I was wondering if anyone when why the decision was made in Excel (or maybe it was made before Excel and Excel later adopted it) that strings are compared case-insensitively and strings are always considered different than numbers

Human beings need to know when two things are really equal, not just equivalent, this is a human need. Product or programming languages are enablers for this need.

Products and programming languages offer at least strict equality (truly equal by value and data type), i.e. comparison with no transformation, but there are others that also offer non-strict equality (by value but not by data type, i.e. equivalence). For example just take two programming languages: Javascript and Python (both considered dynamically typed languages).

Javascript

You have ==and === (Strict Equality, i.e. value and type must be same). The operator == does the implicit conversion, i.e. "5" == 5 returns true, but "5" === 5 returns false. Check this link for more information.

Python

You have only == which doesn't do any conversion, in this case: "5" == 5 returns false. Check this link for more information.

Excel

Equal Operator

Only compares for equality, through a single operator (=) which behaves similarly to Python, i.e. the type and the value must be the same, strict equality, i.e. just comparison with no transformation. This behavior ensures that comparisons are performed accurately and consistently based on the data types involved. It helps prevent unintended and potentially erroneous comparisons that could occur if data types were automatically coerced or converted during the comparison process.

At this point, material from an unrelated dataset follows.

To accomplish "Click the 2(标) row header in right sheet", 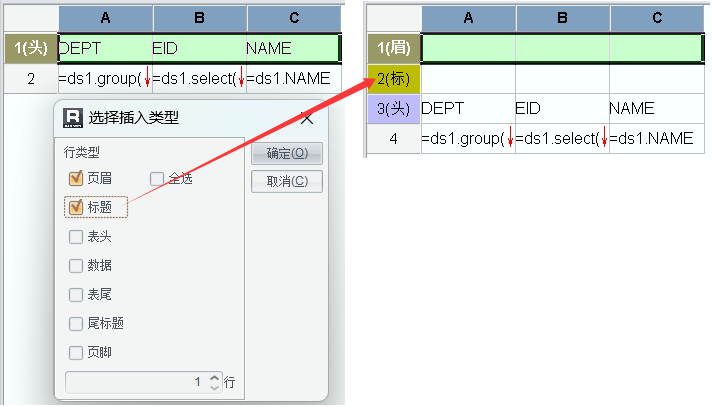I will point(394,77).
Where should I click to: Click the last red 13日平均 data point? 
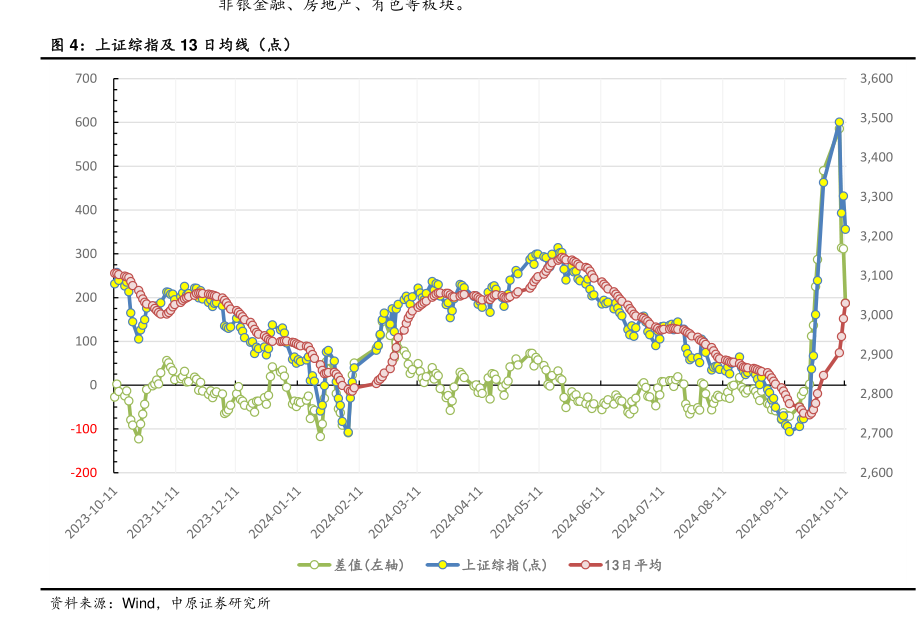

The above ensure fundamental principles of data types and comparisons in programming languages, such as: Type Safety and Explicitness, Predictability and Consistency, and Data Integrity.

Therefore:

"1" = 1     -> FALSE
  0 = FALSE -> FALSE 

The above examples are considered the most common use case scenarios, however, you can compare different data type, but you need to do explicitly the transformation (more verbose formula, since the is no other way to compare). For example:

VALUE("1") = 1 -> TRUE
0 + "1" = 1    -> TRUE

Why Excel made those product decisions? It is difficult to say unless they publish something around that. My guess is based on the most common scenario and user target audience back in 85: users wanted to know if two things are equal by type and value, which is fundamental principles of data types and comparisons in programming languages. If this is the most common scenario, then the decision was to specify the equal sign in a way it forces it. If you don't want this behavior, then it results in a more verbose formula, because you need to convert the value first (shown it before).

Case-insensitive string comparison

Probably the reason back in the 80s was based on compatibility with other existing competitors such as Multiplan(82), Lotus 1-2-3(83) to easy get/migrate their users. Previous programming languages in the 50s and 60s, such as BASIC, FORTRAN, or COBOL were all case-insensitive too. Another reason user expectations at that time Excel target users widely spread in various industries and by a diverse range of users, many of whom may not have programming backgrounds. For such users, having case-insensitive comparisons and searches can be more intuitive and aligned with their expectations.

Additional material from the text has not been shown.